* _INSTRUCTIONS FOR THE TASK_:
Carry on the passage about the Lerewood story, starting right after its last sentence.

* _PAGE EXTRACT_:
----------------------------------------

We meet one depressed middle-aged man named Uallas who is so tired of abuse from his more than shrewish wife that he decides to commit suicide by entering the woods. From that point forward, Uallas learns everything he was raised to believe was lies and that evil doesn’t live in the forest but instead lives in the people of Lerewood. He meets and befriends the strange, cloaked creature called Ilere before he must make choices about his future. Ilere too finds she must make hard choices as her mission isn’t the murderous crusade the unkind townspeople think.
Obviously, perhaps, this is a story full of symbolism as it explores themes like just what is the nature of evil, how can the natural world co-exist with a destructive mankind, how can we sort out physical and spiritual identity, and determine the meaning of sacrifice when balancing the fate of a world against the life of one man.

----------------------------------------

* _EXTRACTED DATA_:
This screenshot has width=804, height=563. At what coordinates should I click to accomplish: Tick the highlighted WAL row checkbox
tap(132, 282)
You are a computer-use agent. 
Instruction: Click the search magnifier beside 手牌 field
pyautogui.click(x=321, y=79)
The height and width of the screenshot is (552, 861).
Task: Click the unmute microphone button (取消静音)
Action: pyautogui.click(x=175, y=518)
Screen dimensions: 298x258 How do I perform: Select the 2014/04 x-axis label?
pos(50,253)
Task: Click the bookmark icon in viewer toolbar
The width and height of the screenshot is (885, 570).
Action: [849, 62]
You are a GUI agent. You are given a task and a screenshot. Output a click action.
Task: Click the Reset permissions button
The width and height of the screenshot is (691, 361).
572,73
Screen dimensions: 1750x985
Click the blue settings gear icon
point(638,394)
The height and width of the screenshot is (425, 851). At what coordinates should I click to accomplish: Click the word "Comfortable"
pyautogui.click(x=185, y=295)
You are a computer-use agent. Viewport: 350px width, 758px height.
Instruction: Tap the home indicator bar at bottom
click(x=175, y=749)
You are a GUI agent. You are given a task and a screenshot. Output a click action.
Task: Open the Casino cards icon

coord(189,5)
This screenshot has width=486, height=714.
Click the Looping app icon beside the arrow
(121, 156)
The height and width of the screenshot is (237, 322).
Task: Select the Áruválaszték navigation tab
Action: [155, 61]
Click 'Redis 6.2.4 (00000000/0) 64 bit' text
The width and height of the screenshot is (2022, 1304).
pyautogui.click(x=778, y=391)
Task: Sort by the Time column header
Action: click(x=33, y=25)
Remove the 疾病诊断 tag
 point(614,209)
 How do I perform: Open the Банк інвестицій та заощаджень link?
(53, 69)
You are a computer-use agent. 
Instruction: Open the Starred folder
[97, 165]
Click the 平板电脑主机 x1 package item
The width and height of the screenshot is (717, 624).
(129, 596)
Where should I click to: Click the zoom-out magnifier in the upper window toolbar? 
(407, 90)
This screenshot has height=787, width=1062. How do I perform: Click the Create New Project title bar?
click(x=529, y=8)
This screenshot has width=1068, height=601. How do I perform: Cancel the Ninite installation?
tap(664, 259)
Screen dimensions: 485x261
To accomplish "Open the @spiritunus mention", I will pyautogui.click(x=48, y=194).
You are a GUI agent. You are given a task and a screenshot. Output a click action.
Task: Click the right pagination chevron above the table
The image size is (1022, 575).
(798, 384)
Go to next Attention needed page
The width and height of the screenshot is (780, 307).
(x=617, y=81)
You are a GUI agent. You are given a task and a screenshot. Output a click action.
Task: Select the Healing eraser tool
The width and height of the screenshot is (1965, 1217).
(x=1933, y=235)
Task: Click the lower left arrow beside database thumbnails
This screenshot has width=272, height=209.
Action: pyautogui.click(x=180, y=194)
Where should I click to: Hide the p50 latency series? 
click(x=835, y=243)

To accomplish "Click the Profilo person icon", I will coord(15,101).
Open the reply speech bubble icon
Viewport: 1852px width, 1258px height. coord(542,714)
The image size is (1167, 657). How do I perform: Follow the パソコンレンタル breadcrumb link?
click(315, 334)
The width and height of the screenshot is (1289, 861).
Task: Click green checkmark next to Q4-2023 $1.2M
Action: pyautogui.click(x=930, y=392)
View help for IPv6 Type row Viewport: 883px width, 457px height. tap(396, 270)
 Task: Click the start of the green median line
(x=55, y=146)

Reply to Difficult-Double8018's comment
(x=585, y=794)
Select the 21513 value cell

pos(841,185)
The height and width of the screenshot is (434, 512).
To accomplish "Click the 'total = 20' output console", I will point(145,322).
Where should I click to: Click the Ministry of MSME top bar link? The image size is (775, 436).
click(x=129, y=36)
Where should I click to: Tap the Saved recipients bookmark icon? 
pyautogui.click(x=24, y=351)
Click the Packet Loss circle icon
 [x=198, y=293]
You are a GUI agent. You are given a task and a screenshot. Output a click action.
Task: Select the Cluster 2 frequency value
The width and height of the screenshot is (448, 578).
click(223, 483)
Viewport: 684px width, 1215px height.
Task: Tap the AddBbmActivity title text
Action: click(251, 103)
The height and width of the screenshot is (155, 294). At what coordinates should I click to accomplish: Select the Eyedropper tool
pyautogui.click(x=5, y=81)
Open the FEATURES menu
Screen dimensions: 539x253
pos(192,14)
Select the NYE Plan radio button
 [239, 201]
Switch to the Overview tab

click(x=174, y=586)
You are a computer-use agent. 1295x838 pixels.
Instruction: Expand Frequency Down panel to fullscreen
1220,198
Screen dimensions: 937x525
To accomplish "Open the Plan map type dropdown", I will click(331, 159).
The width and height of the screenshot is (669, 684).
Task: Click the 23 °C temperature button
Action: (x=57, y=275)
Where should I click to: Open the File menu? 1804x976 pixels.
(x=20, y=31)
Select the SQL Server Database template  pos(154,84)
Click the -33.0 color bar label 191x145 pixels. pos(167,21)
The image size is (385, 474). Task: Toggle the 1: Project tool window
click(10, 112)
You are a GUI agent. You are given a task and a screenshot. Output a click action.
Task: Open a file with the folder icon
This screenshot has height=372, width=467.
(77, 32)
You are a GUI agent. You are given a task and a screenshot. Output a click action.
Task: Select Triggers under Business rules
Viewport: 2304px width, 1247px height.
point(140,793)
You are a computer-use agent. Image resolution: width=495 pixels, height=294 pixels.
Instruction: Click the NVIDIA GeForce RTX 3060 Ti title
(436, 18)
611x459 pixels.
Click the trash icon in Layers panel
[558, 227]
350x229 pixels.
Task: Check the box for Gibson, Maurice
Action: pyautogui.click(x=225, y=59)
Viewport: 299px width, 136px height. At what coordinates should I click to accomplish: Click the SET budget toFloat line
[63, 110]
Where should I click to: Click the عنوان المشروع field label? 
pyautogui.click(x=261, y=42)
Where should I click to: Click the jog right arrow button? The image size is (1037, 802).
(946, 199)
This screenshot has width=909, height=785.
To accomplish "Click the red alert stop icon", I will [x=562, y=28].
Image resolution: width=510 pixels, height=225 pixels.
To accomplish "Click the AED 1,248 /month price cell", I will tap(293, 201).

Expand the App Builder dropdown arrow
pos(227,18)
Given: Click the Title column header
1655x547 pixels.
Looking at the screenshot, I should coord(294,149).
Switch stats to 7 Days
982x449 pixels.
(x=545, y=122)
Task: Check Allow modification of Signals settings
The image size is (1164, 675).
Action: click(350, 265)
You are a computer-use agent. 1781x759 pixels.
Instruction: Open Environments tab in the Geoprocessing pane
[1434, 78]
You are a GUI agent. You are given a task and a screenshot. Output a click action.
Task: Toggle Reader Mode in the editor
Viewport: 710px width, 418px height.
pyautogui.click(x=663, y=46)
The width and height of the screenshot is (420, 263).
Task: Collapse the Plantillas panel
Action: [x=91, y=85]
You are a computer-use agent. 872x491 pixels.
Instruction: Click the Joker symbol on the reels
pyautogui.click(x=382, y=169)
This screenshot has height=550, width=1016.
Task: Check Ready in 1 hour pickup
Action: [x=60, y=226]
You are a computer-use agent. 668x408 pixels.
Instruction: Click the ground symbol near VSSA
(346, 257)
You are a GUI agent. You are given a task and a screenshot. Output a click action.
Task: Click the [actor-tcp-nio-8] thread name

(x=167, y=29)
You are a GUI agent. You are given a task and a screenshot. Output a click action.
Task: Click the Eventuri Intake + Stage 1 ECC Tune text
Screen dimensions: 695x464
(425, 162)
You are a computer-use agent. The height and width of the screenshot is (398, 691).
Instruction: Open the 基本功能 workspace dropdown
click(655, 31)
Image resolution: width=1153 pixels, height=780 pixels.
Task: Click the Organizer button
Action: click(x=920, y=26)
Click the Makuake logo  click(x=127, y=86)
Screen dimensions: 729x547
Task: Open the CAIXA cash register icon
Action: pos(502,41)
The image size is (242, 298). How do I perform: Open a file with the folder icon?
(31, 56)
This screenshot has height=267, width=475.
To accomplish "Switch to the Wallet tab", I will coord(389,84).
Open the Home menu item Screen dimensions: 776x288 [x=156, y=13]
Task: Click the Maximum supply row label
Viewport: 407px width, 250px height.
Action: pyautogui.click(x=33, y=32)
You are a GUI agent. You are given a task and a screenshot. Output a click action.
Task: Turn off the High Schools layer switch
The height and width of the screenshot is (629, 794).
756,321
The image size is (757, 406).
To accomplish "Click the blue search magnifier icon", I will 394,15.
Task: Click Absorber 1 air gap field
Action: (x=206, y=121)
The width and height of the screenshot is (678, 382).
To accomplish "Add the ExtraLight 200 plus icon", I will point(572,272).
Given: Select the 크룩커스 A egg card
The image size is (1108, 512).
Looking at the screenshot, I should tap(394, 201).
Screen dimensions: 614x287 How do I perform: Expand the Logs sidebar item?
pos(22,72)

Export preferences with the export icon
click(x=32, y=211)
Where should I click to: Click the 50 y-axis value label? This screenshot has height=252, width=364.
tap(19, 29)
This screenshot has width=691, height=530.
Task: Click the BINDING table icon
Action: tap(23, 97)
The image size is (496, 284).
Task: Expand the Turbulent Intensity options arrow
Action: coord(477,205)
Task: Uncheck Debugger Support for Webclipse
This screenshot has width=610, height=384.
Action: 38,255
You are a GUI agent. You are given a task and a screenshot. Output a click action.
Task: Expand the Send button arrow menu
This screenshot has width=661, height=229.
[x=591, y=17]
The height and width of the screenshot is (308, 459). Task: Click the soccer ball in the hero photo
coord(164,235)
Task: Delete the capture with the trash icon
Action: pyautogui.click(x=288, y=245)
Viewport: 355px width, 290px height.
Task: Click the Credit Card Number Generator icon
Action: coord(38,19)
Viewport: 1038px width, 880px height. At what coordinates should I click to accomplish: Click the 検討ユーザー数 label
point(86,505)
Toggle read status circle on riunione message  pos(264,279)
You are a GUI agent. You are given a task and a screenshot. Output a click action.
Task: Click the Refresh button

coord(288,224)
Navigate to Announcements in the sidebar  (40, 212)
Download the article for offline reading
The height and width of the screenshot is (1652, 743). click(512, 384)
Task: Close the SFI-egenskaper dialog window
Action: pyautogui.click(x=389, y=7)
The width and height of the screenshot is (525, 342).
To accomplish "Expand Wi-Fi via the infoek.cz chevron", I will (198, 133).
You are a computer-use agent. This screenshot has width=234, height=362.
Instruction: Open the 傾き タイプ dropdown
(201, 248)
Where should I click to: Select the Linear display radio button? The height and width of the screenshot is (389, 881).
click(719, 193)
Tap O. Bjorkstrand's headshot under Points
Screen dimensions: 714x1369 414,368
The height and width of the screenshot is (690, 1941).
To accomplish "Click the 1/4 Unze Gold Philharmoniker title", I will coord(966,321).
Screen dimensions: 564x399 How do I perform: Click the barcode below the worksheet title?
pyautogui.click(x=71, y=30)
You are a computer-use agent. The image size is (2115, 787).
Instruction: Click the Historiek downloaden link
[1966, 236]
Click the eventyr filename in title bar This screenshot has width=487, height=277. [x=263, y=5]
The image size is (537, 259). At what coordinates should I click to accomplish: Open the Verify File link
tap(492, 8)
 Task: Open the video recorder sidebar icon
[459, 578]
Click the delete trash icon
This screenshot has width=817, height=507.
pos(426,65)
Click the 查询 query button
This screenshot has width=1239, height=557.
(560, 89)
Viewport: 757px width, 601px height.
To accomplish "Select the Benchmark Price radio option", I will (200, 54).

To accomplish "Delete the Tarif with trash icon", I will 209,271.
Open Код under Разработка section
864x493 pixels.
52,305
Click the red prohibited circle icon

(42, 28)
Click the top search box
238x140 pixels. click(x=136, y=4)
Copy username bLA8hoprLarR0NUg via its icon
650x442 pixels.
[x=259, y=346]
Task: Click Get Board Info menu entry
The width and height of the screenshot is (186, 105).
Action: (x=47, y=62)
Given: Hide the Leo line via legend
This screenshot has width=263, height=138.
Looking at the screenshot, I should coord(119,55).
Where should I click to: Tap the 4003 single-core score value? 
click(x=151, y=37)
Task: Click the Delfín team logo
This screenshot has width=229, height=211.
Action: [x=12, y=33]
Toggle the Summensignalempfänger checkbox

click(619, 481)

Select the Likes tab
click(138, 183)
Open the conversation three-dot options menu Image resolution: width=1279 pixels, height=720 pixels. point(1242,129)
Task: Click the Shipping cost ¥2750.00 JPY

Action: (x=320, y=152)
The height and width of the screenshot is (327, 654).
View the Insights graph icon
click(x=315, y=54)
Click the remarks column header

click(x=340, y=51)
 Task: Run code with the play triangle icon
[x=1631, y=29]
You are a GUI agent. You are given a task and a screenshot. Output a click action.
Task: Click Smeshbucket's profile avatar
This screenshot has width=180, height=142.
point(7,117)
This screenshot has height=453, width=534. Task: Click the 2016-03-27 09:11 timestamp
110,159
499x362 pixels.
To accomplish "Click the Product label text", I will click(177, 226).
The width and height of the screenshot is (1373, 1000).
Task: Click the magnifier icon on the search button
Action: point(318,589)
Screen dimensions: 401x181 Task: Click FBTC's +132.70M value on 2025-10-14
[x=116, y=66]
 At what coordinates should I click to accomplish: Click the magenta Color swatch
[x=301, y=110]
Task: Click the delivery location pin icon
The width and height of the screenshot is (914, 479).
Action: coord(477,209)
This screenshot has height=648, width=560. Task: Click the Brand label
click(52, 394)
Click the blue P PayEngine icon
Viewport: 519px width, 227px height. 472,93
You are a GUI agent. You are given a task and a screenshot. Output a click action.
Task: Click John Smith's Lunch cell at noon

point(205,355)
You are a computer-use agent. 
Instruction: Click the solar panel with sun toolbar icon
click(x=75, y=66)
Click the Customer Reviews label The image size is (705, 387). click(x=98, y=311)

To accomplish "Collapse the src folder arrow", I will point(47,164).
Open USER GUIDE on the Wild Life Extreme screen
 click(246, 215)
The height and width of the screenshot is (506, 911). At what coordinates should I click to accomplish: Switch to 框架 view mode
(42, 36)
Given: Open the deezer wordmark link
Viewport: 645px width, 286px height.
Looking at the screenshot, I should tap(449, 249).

----------------------------------------

* _RESPONSE_:
What gives this story an extra measure of readability is Churchill’s gift for moody, gloomy, and often spooky descriptive language that personifies a strange forest, its trees, its creatures, its ground and leaves. Here’s a very brief sample:
The trees seemed to get taller as he walked further along. The trees that surrounded him were covered in vines to the point where the bark could not be seen. He felt the different vines that hung before him; one tree had sticky vines, another had rotting vines, and another's vines were ashy. Nothing was barren, yet nothing was fresh and new. All the vegetation of Lerewood had some kind of murkiness to it, as if it was all infused with haunted souls or, more likely, exposed to the presence of an unnatural and evil being.
You could classify The Lerewood as YA as its readability would suit any age-range. But it’s the sort of fable that should appeal to a wider audience, especially readers who like their fantasies with a dark edge. And readers who don’t normally read fantasies should easily follow a story that reads like a yarn we all might have read long ago. But we didn’t.